Nissan will enter a full works team in the Dakar rally next year, featuring multiple national champion Geniel de Villiers and four-time winner Ari Vatanen.
De Villiers left for Paris immediately after this weekend’s Tarkastad 400 to attend the international media conference announcing the involvement of Team Nissan in the 2003 Dakar Rally.
The former touring car ace will drive one of three Nissan Hardbody pick-ups developed and built in South Africa by Nissan SA Motorsport for the official global Team Nissan, and will be accompanied by French co-driver Pascal Maimon.
Glyn Hall, the team’s chief engineer, is a former participant in the national rallying championship. He designed and developed Nissan’s version of the Rally Raid Pickup over the past three years for Nissan South Africa.
For the 2003 Dakar, the Nissan Rally Raid Team will be made up of five crews, all entered in the Group Two super production cars category. The race will mark the first time that Nissan enters the event as a works team. Apart from De Villiers and Vatanen, Kenjiro Shinozuka (Japan) and Thierry Delli-Zotti (France) – the pair that finished third in this year’s race – Thierry de Lavergne (France) and Jacky Dubois (France) and Khalifa Sultan AL Mutawei (United Arab Emirates) will complete the team.
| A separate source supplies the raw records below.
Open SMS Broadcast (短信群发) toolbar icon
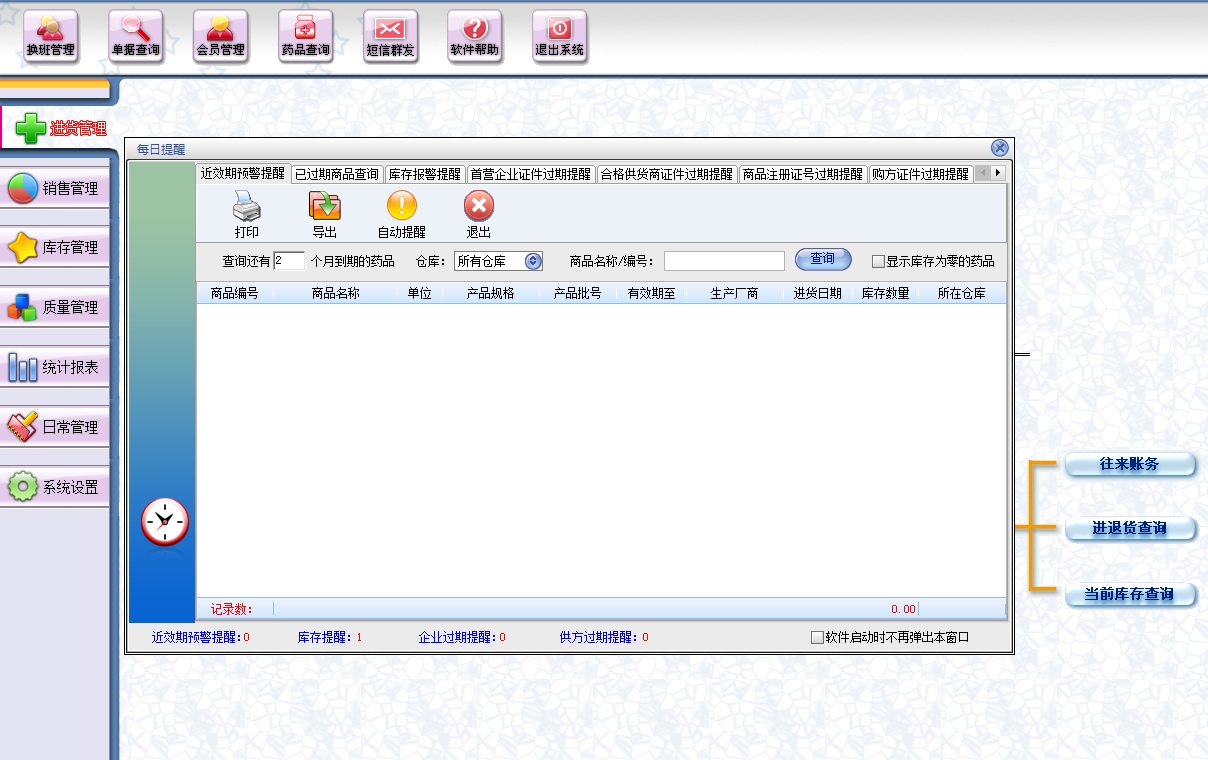This screenshot has height=760, width=1208. pos(390,37)
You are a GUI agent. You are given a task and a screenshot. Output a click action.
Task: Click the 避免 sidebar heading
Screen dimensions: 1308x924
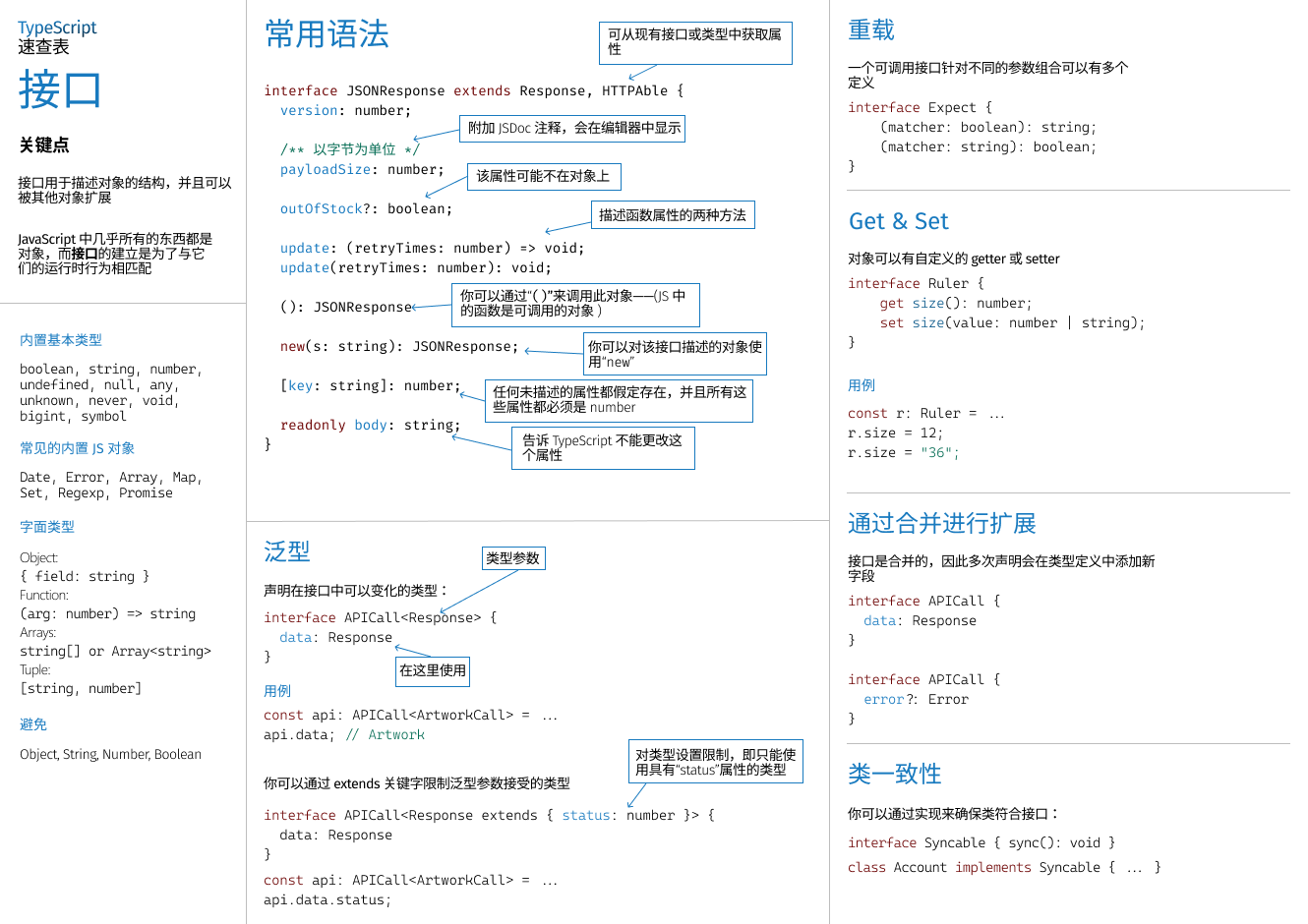click(32, 724)
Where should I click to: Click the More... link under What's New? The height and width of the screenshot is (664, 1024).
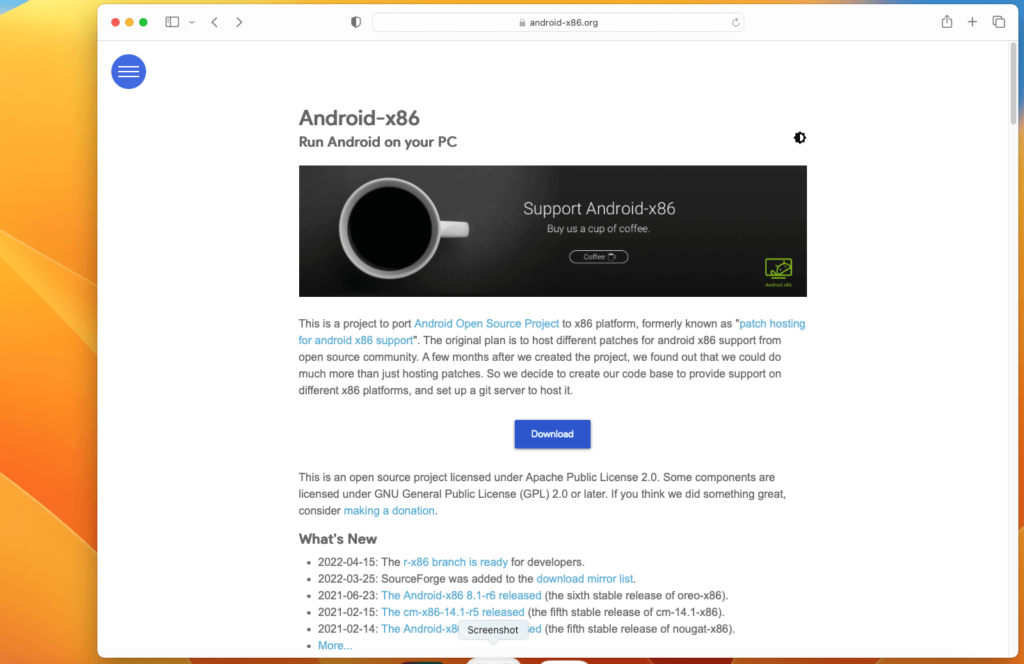[x=334, y=645]

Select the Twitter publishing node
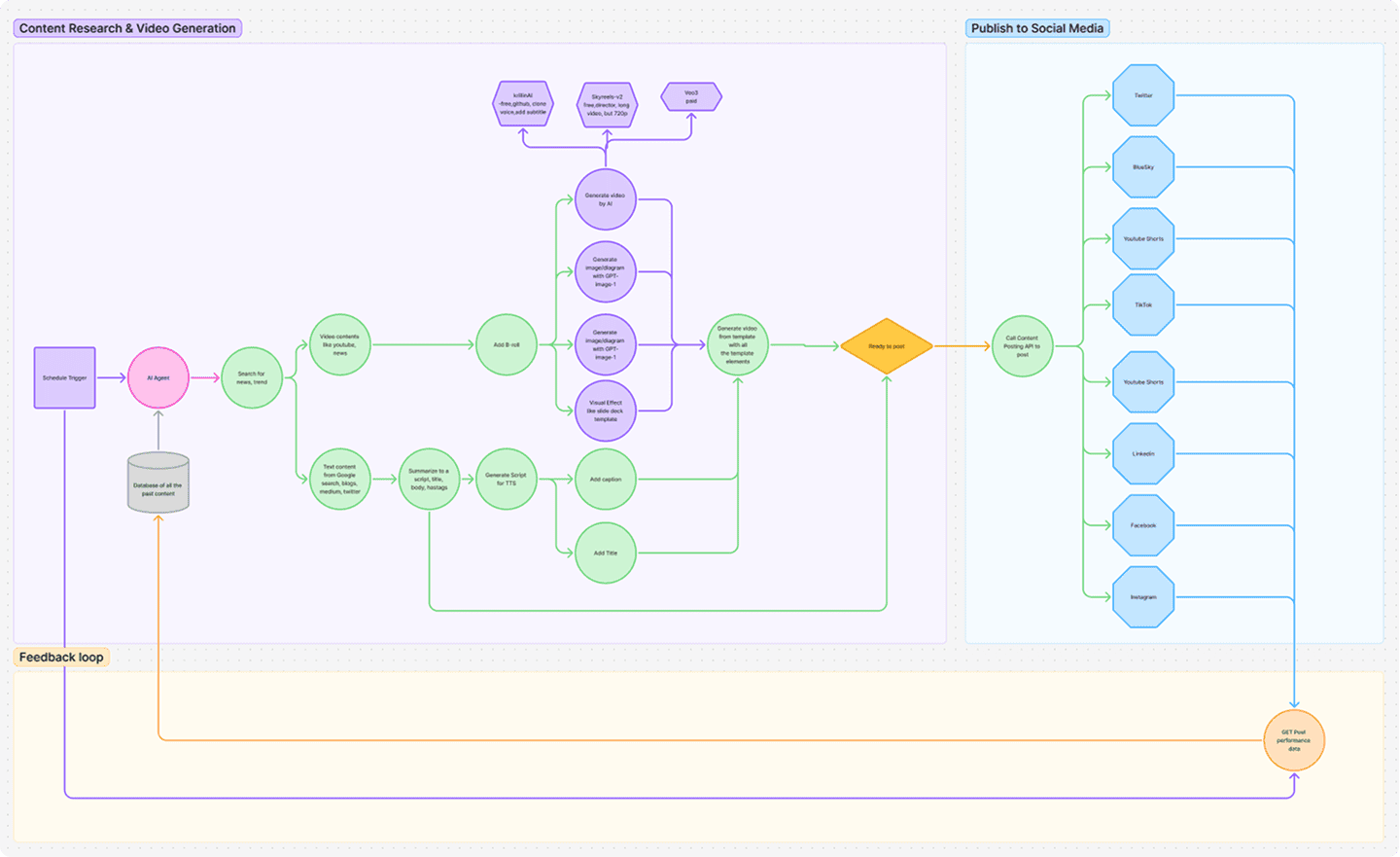tap(1143, 95)
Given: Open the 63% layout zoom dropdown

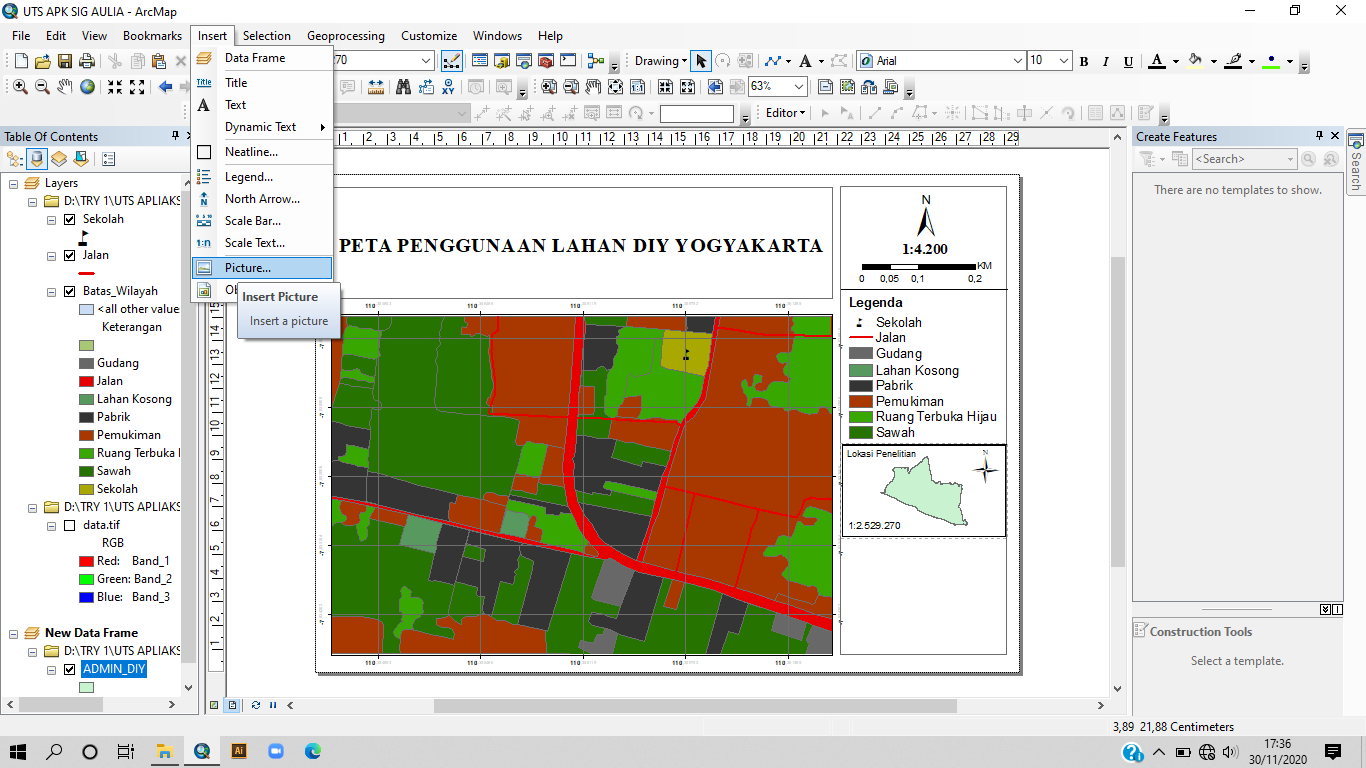Looking at the screenshot, I should point(798,87).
When the South African-designed Hardbody entry made its debut in the 2002 Dakar, it put in a strong performance, winning 30 per cent of the special stages and leading the event for four days.
De Villiers (pictured right) and Maimon will have an evolution of the pickup, fitted with independent rear suspension. It is the only one of the five Nissan vehicles in the race to have this feature.
The vehicle recently underwent 1 500 km of testing at Rietfontein in the Northern Cape. The dune conditions were virtually identical to those expected in the Telefonica-Dakar early next year and Hall – who is in charge of all technical aspects of Nissan’s Dakar campaign – was pleased with the team’s progress.
“We confirmed that we now have a cooling system capable of handling the hottest conditions and steepest dunes, and our locally-developed tyre inflation/deflation system worked well in its maiden outing,” said Hall.
The hardware to inflate or deflate the vehicle’s tyres from within the cabin was developed locally especially for the Hardbody, Nissan SA said.
“Our truck is capable of 185 km/h on hard surfaces, but if you haven’t got a system like this for the dunes you can forget about winning,” Hall said. “In the 2002 Dakar there was about 1 600 kilometres of desert sand, so it essential to be able to adjust tyre pressures on the move.”